When Harry met John – the Mandarin diaries
WHAT do Grand Canal Theatre developer Harry Crosbie, former AIB chairman and current Goldman Sachs International chairman Peter Sutherland, Ireland's biggest industrial group Glen Dimplex and Kennedy Wilson chief Bill McMorrow all have in common – apart from having a real interest in Ireland's recovery?
Unlike tens of thousands of SME owners and entrepreneurs, they have all got face time with Department of Finance Secretary General John Moran. Don't let the floppy haircut or the silly beard fool you, Moran is a serious player. He's possibly the most powerful civil servant in the country. It's his job to make things happen. The civil service is, of course, the unelected government of Ireland. Always has been, always will be.
I was given copies of Moran's desk diaries last week.
Kennedy Wilson is perhaps the biggest overseas investor in the recovery of the Irish property market. Apart from buying BoI's property asset management business and buying an equity stake in BoI, Bill McMorrow's group has bought the Gasworks beside Google, spent €80m on Clancy Barracks and part of the Treasury Holdings portfolio.

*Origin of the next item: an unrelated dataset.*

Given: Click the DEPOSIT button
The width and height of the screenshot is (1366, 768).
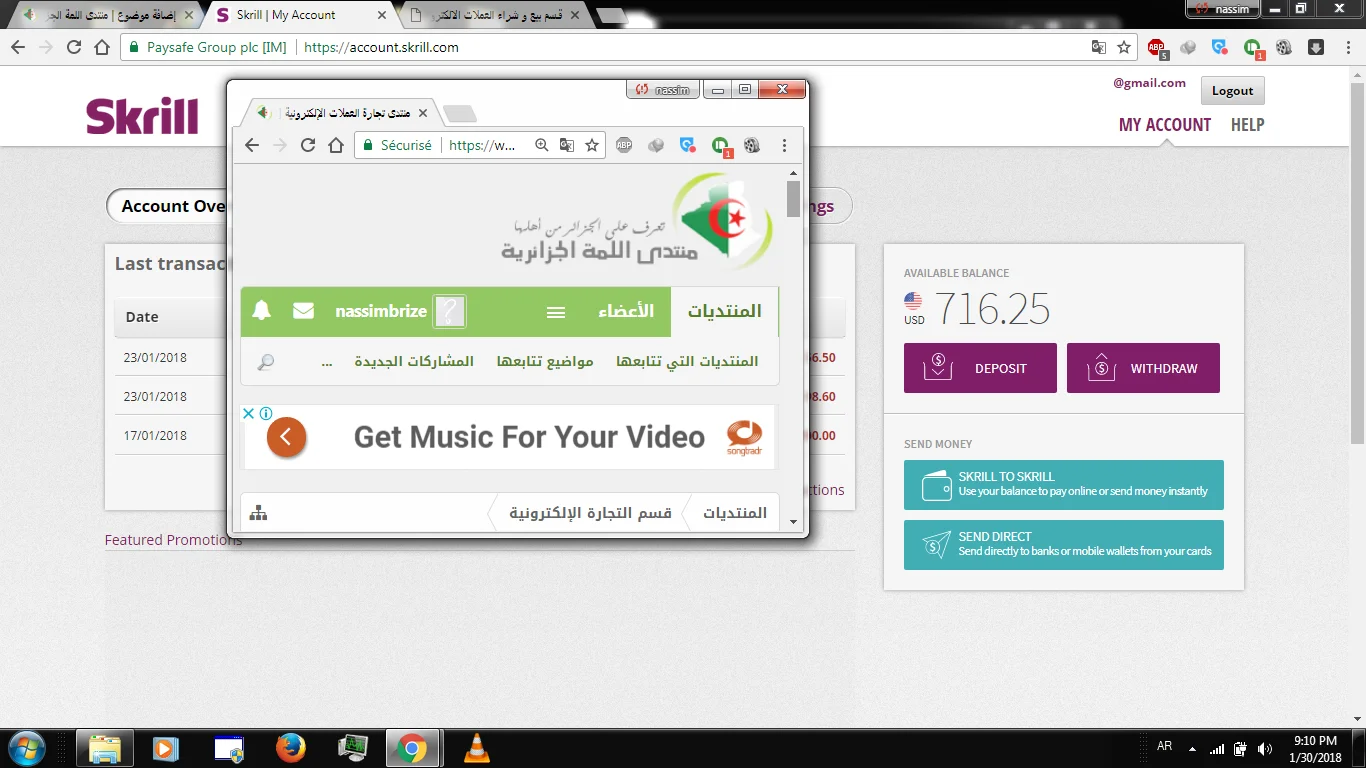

Last week it bought €111m worth of debt associated with the Shelbourne Hotel. Moran's diary lists a scheduled phone call with McMorrow in February, followed by a dinner on February 27, 2013. There was also a scheduled meeting with Kennedy Wilson in the Connaught Hotel in London on December 4. Moran was pencilled in to meet Goldman Sachs International chairman Peter Sutherland earlier that evening.

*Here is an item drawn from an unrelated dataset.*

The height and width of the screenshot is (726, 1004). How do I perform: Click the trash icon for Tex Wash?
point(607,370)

Harry Crosbie, the visionary developer who re-invigorated the docklands before being flattened by Nama, was scheduled to meet Moran on December 13.
Billionaire Martin Naughton's Glen Dimplex, which is run by Sean O'Driscoll, was also down for plenty of Moran time. With meetings scheduled for February in the Westin Hotel, a "catch up on the economy" meeting is set for September and another for December, according to his diaries.
Moran had plenty of other interesting little rendezvous during 2013 including "an in-camera lunch at KBC bank", a meeting with Sunderland FC owner and billionaire Ellis Short's buyout firm Kildare Partners and a Chinese regulatory visit "re aircraft financing".
Ireland has an open door for the powerful and well connected. Big business insiders are far better represented than small business owners.